In this week's blog: The number of self-employed people aged 65 and over has more than doubled in the past five years. What does the rise of the "olderpreneurs" mean for your business?
“I have some news to share…. I’m leaving my job to set up my own business.”
Over the past few years, I have heard this sentence repeated many times from my friends.
They have generally done well in their careers. But now they are in their early 50s, entrepreneurship beckons.
The trend is not confined to my social circle. According to the Financial Times, 43% of those starting their own businesses are over 50.1
What is prompting all these “olderpreneurs”?
The Financial Times speculates that over 50s have a harder time finding work, but because they can access their pension pots under pension freedoms, they can fund a new venture.
This may very well be part of it, but it’s not the story for most of my friends, who are leaving good jobs.
No. For them I suspect something else is going on – something which has enormous implications both for companies and for all of us individually.
You see, not that long ago, it would not have made any sense for my friends to leave their positions.
They simply had to last another 10-15 years before they could collect their pensions and retire.
But nowadays, we live much longer than we used to.2 And we work much longer, too.3
I suspect that many people in their late 40s and early 50s are looking to the future, and realising that they still have a good 20-30 years of work ahead of them. They are not at the end of their careers, but mid-career.
For example, we recently surveyed readers of our Focus blog (the latest insights from our team of financial advisers – read it here). 25% of those aged under 50 said that after reaching 65, they planned to cut down their hours - but continue working part time or casually, rather than retiring completely.4
So they might ask themselves: “How do I really want to spend this time? What do I really want to do for the next couple of decades?”
It prompts a re-evaluation of their priorities, their needs and their career path.
Now, some in my group of friends have come to one answer. They want to strike out alone.
But I know others who have come up with different answers.
Last year, I took a month off to go climbing in the Himalayas. After many years working hard and bringing up a family, I decided it was time to get back in touch with myself.
Other friends and acquaintances have taken sabbaticals to volunteer, study and to travel, investing in their personal development and taking a mental break from daily life before returning to their previous jobs.
Yet others have changed career paths, retraining or going back to university for a few years, to do another degree.
Once upon a time, this may have been called a midlife crisis. But as we live longer, I believe that this “mid-career” phase of change is going to become routine, normal and entirely understandable.
You see, it can be difficult to stay on one career trajectory when you work for 50-60 years.
It is only natural that people working for that long will want to stop, re-evaluate, take time out to pursue other interests and often change course altogether.
This means that in a few years’ time, the normal structure of our careers may look very different to the way it did just a decade or two ago.
Expect less of a straight line (first job, series of promotions, retirement), more of a meander (first job, promotions, go back to school, second career, become self-employed, semi-retire).
For individuals, this throws up many challenges.
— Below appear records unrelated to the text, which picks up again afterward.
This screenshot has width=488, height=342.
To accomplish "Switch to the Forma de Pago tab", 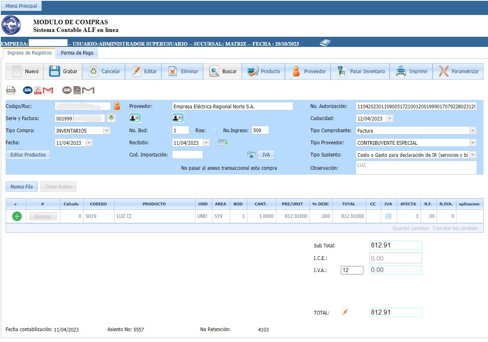I will [x=77, y=53].
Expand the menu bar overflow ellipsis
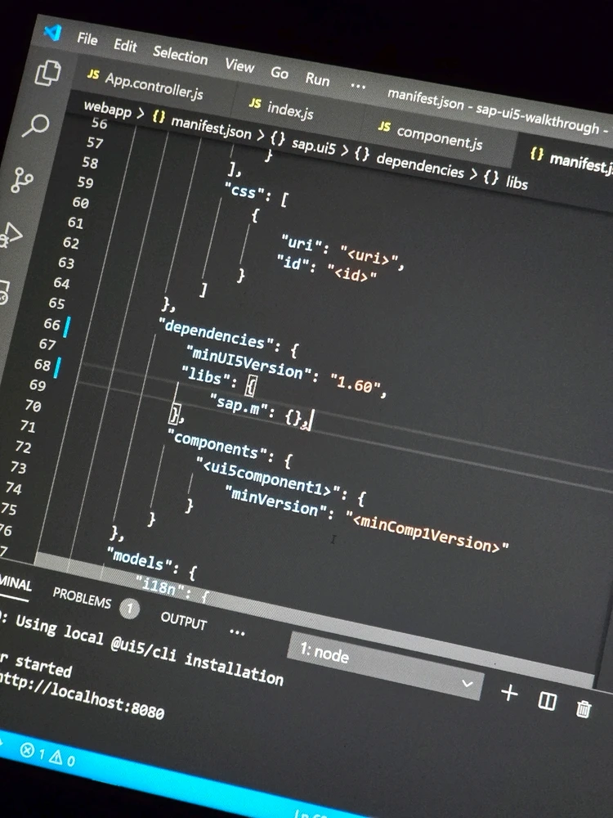613x818 pixels. 358,84
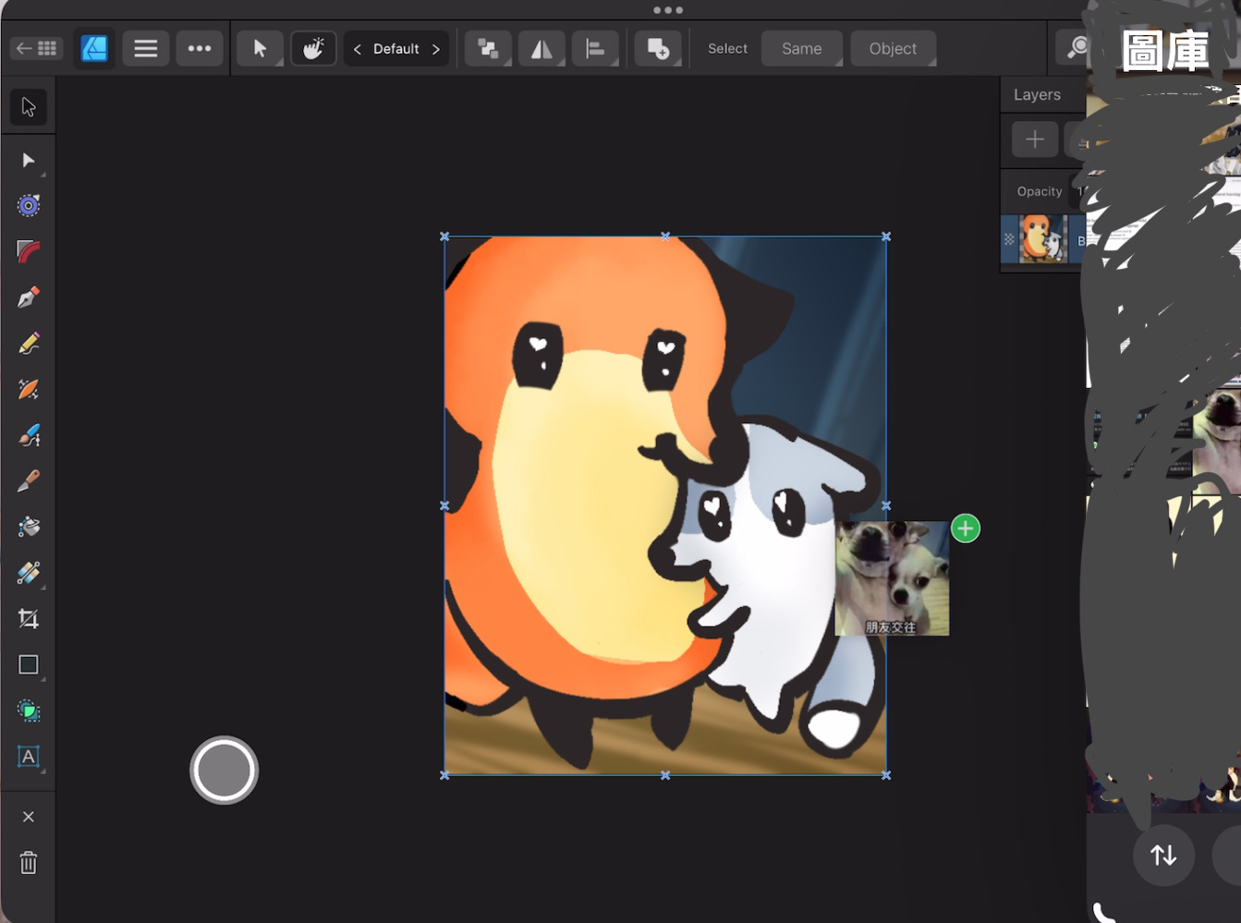Select the Artistic Text tool
The height and width of the screenshot is (923, 1241).
point(29,757)
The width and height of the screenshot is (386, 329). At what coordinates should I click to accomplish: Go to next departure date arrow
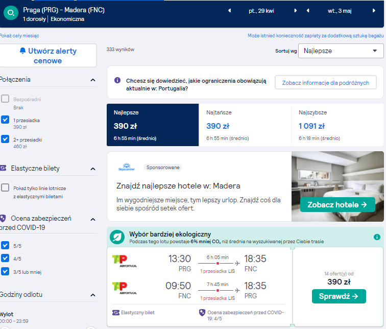(296, 11)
For example, how are people going to finance their “adult gap years” or degrees later in life? We may find that people’s savings patterns and priorities change.
Or how might an individual go about finding a new job, after retraining in their 40s? It isn’t necessarily easy.5
But there are implications for companies as well.
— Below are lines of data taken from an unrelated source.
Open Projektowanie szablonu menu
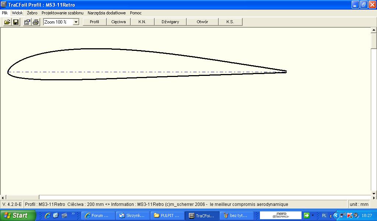Image resolution: width=377 pixels, height=221 pixels. pyautogui.click(x=62, y=13)
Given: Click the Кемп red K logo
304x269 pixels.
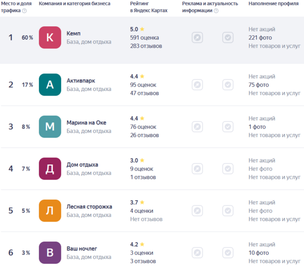Looking at the screenshot, I should tap(50, 37).
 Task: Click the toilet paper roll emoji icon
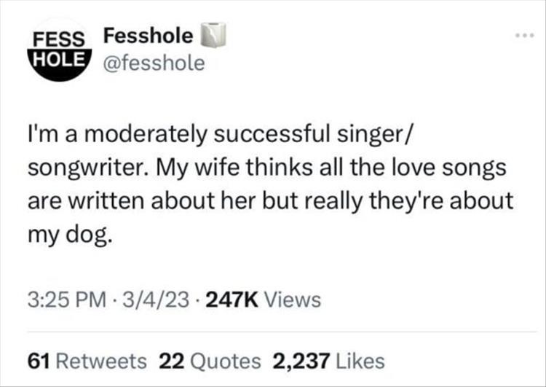(215, 34)
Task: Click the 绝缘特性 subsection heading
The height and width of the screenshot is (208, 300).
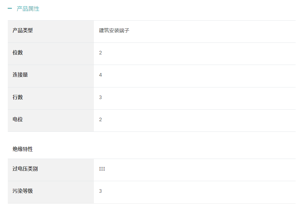Action: click(x=23, y=149)
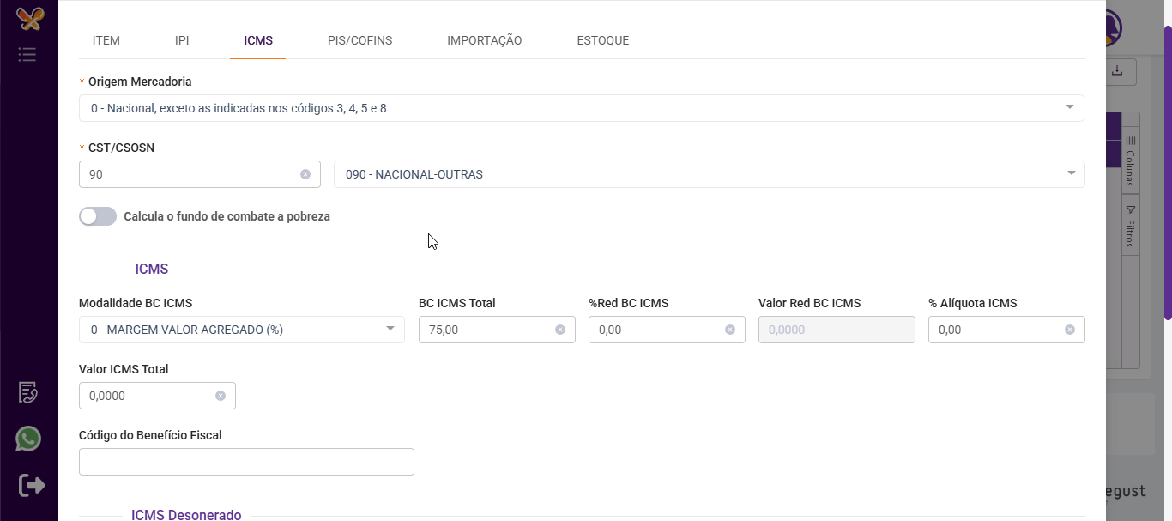Clear the CST/CSOSN code field

pos(305,174)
Should your recruitment strategy change, if it becomes normal for people in their 40s and 50s to temporarily “drop out” or retrain? How about retention – how are you going to keep your best people, under these circumstances?
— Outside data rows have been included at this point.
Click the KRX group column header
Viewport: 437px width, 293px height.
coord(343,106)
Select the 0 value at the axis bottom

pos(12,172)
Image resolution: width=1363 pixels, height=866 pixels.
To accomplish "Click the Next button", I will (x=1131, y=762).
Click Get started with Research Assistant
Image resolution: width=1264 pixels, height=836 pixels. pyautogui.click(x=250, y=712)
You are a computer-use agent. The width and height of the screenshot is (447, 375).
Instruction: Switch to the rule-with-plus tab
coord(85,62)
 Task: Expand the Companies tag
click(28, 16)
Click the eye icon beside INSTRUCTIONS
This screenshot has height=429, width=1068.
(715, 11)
And what kinds of skills will you need to give your staff, when they are dropping in and out of the workplace, and changing careers more frequently?
These are the kinds of questions I am going to be addressing over the next few weeks. Watch out for those emails.
And if you have already begun to see these trends in your own company – or amongst your friends – please do drop me a line. I’d love to hear about it.
 ‘Managing employees beyond age 65: from the margins to the mainstream?’, Lain & Loretto, 2016
 Retirement survey conducted by PS Aspire, April 2019, 174 respondents.
 A 2018 ‘Centre for Ageing Better’ survey polled 1,100 employees over the age of 50, and found that since turning 50, 14% of over-50 employees believe they have been turned down for a job due to their age (https://www.ageing-better.org.uk/news/becoming-age-friendly-employer)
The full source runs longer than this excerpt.